Stored records:
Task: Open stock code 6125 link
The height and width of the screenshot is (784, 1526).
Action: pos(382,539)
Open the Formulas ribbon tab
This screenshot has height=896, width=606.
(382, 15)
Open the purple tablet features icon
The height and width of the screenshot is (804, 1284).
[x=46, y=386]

### What to work on
Copy all the records exactly so that no character differs from the source.

### Exercise response
Task: Open stock code 6125 link
The height and width of the screenshot is (784, 1526).
Action: pos(382,539)
Open the Formulas ribbon tab
This screenshot has height=896, width=606.
(382, 15)
Open the purple tablet features icon
The height and width of the screenshot is (804, 1284).
[x=46, y=386]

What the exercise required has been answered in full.